What needs to be done: Output the lines of the listing below verbatim, starting at the line containing "You are a computer-use agent. Screen" and ending after the line containing "will [245, 21].".

Data records:
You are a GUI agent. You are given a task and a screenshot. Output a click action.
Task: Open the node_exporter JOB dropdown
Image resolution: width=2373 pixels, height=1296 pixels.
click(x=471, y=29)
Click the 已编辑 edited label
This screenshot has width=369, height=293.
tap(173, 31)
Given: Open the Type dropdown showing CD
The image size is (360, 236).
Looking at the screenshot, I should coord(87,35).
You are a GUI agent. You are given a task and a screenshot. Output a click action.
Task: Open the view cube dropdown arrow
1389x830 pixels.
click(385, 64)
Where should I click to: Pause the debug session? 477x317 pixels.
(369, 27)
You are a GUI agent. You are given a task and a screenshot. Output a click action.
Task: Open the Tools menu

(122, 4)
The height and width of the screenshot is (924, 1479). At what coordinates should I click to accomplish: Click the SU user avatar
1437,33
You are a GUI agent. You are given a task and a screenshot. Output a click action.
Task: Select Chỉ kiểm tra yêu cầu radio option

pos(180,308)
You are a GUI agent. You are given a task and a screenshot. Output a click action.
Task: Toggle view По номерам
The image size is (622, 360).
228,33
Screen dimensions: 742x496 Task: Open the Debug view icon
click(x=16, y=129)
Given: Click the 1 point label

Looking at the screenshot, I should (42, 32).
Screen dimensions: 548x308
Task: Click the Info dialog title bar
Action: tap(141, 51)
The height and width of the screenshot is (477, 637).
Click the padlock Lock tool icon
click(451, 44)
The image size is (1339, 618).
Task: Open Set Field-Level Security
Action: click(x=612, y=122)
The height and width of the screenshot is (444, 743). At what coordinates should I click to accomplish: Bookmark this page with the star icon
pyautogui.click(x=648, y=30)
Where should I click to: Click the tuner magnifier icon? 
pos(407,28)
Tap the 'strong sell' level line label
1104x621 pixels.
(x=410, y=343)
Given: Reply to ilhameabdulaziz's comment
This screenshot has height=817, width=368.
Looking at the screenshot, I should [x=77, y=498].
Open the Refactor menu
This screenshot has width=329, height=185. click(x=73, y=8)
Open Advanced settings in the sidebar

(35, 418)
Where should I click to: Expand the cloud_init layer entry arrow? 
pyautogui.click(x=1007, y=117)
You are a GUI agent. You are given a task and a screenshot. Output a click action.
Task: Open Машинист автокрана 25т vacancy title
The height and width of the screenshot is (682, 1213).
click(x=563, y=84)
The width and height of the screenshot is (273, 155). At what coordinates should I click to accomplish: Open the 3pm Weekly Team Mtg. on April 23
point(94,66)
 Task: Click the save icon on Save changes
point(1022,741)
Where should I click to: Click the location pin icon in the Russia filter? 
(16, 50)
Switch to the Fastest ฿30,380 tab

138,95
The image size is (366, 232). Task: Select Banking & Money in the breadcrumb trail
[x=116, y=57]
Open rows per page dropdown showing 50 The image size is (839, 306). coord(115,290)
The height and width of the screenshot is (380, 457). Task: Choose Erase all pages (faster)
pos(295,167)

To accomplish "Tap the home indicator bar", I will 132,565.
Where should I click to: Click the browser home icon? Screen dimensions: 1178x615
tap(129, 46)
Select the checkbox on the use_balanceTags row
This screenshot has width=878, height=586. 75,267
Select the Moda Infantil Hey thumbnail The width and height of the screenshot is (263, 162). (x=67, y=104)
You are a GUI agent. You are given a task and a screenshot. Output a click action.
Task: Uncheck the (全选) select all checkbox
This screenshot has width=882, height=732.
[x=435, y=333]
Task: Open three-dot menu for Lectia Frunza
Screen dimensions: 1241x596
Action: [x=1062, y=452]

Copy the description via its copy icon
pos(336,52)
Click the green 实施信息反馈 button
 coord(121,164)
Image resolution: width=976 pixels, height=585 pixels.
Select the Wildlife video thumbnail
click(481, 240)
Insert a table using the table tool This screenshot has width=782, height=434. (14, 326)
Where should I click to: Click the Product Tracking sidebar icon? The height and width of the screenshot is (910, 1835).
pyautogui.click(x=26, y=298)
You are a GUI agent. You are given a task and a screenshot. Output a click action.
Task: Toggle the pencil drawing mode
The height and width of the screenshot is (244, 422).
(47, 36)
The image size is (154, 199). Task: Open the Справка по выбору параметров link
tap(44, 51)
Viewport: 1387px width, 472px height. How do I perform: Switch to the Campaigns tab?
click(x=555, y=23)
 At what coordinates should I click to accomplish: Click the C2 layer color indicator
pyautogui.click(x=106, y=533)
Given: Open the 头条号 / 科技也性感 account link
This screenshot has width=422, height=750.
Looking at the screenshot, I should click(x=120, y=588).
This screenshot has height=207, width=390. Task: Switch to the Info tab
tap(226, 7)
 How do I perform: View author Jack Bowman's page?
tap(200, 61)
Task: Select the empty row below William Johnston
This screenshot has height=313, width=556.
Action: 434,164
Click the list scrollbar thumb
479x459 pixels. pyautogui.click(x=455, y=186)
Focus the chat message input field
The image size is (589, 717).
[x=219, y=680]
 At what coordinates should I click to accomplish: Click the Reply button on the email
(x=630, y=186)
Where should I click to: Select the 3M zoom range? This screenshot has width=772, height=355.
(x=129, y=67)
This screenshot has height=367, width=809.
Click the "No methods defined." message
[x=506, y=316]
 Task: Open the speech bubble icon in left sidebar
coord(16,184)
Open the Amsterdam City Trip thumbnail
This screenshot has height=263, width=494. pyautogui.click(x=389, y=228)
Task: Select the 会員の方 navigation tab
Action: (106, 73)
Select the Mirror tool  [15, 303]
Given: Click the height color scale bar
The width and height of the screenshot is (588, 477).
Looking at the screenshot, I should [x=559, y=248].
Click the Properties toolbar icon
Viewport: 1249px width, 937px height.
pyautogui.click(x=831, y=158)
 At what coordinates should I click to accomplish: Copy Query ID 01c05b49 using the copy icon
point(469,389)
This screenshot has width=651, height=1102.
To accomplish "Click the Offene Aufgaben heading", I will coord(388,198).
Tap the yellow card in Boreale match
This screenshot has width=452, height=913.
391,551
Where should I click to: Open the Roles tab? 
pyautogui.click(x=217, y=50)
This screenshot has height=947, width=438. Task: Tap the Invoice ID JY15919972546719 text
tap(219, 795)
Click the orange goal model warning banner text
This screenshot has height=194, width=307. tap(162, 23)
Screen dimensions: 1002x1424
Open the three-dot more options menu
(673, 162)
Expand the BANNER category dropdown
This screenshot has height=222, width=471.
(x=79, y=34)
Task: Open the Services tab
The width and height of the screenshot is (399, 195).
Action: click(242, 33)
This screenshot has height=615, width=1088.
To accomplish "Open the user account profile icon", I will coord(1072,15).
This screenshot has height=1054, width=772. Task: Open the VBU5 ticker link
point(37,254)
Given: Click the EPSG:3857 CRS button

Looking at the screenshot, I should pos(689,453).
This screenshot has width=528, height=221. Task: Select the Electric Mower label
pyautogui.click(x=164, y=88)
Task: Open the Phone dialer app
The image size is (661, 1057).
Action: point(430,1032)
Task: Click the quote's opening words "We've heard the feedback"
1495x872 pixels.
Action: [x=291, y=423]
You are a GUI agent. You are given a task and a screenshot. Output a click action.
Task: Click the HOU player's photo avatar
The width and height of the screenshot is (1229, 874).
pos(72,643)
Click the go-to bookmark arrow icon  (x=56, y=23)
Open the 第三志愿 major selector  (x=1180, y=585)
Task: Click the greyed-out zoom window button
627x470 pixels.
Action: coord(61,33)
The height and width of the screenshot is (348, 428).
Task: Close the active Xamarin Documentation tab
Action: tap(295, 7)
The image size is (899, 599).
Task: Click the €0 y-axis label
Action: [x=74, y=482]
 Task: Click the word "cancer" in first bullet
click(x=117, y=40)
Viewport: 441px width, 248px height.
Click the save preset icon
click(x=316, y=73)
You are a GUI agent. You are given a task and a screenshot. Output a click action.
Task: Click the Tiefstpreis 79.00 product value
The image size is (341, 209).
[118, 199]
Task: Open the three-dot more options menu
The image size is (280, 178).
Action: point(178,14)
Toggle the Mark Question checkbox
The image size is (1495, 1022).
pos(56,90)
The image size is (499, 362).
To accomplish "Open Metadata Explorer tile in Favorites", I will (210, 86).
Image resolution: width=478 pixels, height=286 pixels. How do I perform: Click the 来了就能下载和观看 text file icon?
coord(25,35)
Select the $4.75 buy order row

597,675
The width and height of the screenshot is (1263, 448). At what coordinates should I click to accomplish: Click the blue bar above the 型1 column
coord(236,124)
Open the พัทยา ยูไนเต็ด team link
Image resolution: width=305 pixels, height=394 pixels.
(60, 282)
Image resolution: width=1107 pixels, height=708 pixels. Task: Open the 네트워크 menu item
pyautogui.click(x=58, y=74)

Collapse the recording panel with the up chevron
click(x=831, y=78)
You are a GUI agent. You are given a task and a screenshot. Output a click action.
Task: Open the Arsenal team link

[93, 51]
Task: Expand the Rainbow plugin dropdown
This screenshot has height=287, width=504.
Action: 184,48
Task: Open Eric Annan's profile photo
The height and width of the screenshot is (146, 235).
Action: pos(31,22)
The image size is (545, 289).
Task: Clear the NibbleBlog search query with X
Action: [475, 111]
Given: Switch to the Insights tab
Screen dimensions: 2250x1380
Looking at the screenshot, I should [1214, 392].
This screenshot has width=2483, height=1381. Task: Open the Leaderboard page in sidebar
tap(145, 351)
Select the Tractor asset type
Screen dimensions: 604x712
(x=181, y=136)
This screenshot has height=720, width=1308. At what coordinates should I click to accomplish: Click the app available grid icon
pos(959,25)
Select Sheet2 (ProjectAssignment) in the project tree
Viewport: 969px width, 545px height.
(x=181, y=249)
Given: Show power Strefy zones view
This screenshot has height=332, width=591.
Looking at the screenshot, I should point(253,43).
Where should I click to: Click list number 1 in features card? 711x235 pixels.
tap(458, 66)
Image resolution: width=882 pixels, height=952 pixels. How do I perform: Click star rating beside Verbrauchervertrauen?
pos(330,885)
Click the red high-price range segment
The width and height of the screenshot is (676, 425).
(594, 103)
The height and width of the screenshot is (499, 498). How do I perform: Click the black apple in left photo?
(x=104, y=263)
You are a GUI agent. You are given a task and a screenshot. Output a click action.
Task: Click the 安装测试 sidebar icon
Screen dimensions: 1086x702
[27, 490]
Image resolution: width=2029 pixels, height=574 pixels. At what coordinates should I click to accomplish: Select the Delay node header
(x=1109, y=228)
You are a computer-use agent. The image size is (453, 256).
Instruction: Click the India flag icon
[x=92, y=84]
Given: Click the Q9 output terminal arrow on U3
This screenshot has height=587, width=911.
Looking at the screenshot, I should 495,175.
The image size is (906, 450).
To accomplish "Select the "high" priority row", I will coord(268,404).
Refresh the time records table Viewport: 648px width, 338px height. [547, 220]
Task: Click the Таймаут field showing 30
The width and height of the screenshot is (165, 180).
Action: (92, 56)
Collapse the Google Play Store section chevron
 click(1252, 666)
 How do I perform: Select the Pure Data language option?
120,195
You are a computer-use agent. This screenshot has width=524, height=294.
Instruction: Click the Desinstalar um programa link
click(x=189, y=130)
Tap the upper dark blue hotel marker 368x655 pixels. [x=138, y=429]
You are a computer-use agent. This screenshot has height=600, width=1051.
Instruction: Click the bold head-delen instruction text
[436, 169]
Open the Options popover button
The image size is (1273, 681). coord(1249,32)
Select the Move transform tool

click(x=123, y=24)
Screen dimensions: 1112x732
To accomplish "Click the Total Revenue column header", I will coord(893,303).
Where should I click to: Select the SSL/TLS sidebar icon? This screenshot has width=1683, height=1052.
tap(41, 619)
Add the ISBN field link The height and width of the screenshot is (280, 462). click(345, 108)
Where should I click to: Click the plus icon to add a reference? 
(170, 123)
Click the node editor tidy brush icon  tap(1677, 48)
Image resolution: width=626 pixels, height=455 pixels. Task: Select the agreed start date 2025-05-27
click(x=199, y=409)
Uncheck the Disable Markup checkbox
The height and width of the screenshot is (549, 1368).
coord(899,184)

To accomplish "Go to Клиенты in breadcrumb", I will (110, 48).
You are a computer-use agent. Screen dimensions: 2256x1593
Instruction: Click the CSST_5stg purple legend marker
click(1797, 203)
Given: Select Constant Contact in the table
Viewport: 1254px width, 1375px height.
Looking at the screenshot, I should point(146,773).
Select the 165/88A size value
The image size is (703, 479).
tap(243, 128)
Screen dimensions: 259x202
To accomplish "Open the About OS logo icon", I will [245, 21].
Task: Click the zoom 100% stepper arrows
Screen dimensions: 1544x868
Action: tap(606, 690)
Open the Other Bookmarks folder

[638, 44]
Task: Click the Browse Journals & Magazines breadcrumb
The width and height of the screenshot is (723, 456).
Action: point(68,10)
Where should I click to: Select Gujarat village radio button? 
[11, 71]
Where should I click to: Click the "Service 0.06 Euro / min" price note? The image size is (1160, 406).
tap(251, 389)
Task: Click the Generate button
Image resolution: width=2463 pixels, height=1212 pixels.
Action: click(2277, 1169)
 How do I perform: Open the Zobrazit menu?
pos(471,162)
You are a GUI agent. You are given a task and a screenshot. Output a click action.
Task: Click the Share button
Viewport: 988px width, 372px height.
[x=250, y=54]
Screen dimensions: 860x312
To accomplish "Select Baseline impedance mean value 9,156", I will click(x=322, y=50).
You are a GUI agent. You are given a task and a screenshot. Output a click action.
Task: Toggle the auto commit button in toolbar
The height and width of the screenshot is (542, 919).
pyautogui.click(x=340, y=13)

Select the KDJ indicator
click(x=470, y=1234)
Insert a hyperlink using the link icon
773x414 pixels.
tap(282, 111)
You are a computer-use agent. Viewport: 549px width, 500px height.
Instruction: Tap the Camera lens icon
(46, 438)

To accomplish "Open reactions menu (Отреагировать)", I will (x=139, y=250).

Full output:
You are a computer-use agent. Screen dimensions: 2256x1593
Instruction: Click the CSST_5stg purple legend marker
click(1797, 203)
Given: Select Constant Contact in the table
Viewport: 1254px width, 1375px height.
Looking at the screenshot, I should point(146,773).
Select the 165/88A size value
The image size is (703, 479).
tap(243, 128)
Screen dimensions: 259x202
To accomplish "Open the About OS logo icon", I will [245, 21].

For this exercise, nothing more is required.